Two major cases, driver-led lawsuits against Uber and Lyft, were set to help end the debate. But now that those lawsuits are headed toward settlement, will we ever get a definitive ruling on the issue?
Drivers Challenge Contractor Classification
With a few taps on your smartphone, you can hail a cab, have a bottle of booze delivered, or summon a dog walker to take out Fido when you have to work late. In the eyes of some, these drivers, couriers, and dog walkers are enterprising independent contractors, picking up a side job here and there. Hence the name the "gig economy."
But to a growing number of such workers, they are in fact employees. The distinction is significant, determining who pays for gas and vehicle maintenance, who covers employment taxes, or where liability falls when torts are committed on the job.
In the Uber and Lyft litigation, drivers had made similar claims regarding their classification. The companies exercised significant control over their activities, they said, rendering them employees. They pointed to company controls over their hours, their pay, and the way they complete their work.
When the lawsuits were first filed, with celebrated labor lawyer Shannon Liss-Riordan at the helm of each, commentators speculated that the suits could bring down the business model behind the gig economy.
That hasn't been the case just yet.
Settlements Put Off Final Ruling on Classification Question
Both Uber and Lyft moved quickly to settle the suits. In Uber's case, the company offered up to $100 million to end the litigation. Lyft followed a similar approach.
Both Uber and Lyft's settlements were originally rejected. But after Lyft more than doubled its settlement offer, from $12.5 million to $27 million, the settlement was approved last Thursday by U.S. District Judge Vince Chhabria.
Under the terms of that settlement, Lyft will change parts of its driver terms of service, but the question about the driver's status will not be answered. "The agreement is not perfect," Judge Chhabria wrote. "And the status of Lyft drivers under California law remains uncertain going forward." That question "will have to wait for another day," according to Liss-Riordan.
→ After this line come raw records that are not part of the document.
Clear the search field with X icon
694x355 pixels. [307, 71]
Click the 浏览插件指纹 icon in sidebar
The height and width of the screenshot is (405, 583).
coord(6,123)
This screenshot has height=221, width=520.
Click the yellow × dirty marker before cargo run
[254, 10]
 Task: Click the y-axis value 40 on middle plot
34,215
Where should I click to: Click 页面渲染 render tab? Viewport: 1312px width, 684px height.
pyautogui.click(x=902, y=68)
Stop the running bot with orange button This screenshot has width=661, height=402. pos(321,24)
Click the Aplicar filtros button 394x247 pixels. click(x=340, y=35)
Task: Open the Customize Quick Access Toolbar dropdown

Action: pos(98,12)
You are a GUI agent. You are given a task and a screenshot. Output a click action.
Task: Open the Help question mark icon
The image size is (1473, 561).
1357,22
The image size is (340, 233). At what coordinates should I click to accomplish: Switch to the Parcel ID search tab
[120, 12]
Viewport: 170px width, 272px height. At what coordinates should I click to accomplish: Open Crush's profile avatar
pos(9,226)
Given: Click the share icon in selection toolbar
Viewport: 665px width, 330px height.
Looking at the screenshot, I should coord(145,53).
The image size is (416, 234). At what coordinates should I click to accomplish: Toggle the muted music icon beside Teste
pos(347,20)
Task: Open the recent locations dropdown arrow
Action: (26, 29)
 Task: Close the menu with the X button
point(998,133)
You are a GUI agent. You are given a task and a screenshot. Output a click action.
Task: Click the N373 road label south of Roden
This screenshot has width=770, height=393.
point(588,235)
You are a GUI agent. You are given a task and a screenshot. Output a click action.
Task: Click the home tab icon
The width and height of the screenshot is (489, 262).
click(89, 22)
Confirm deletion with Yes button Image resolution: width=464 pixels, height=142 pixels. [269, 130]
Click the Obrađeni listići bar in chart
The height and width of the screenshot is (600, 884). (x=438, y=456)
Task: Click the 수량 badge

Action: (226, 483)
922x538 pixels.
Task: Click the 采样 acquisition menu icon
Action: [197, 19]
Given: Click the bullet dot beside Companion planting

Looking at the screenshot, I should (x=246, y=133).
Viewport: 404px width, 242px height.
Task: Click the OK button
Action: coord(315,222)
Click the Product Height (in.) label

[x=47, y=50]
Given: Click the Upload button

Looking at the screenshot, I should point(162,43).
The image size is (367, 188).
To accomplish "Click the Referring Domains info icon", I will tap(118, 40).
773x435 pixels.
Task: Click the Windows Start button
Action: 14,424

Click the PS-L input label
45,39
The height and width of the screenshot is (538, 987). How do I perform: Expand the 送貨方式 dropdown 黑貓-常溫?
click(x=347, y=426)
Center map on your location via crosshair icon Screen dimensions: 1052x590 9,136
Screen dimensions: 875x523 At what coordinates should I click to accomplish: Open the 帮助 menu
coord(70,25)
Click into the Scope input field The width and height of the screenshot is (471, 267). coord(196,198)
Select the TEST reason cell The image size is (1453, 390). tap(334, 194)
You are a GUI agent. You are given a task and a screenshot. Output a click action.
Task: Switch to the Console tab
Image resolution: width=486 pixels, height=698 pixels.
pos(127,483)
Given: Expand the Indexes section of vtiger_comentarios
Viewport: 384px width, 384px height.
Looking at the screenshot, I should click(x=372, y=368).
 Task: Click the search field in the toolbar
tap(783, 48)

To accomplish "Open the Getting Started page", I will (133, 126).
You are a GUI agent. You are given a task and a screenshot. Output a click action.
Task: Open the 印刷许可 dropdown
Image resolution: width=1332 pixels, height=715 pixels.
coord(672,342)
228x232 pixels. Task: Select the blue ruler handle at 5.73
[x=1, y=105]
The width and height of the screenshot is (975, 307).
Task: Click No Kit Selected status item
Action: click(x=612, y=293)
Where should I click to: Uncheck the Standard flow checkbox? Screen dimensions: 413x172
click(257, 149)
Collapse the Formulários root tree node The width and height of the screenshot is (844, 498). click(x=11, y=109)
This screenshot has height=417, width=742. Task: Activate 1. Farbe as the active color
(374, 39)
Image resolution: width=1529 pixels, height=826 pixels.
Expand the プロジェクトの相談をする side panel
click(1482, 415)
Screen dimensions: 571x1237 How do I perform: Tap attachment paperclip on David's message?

Speaking of waiting, Uber drivers too must wait for the conclusion of their suit. The driver's lawsuit has been stayed since November, as Uber appeals a court ruling on its arbitration clause. In a separate lawsuit, the Ninth Circuit ruled that drivers must go to arbitration over their employment disputes.
For now, it looks like we won't be getting any definitive rulings on the independent contractor / employee issue. But "not today" doesn't mean never.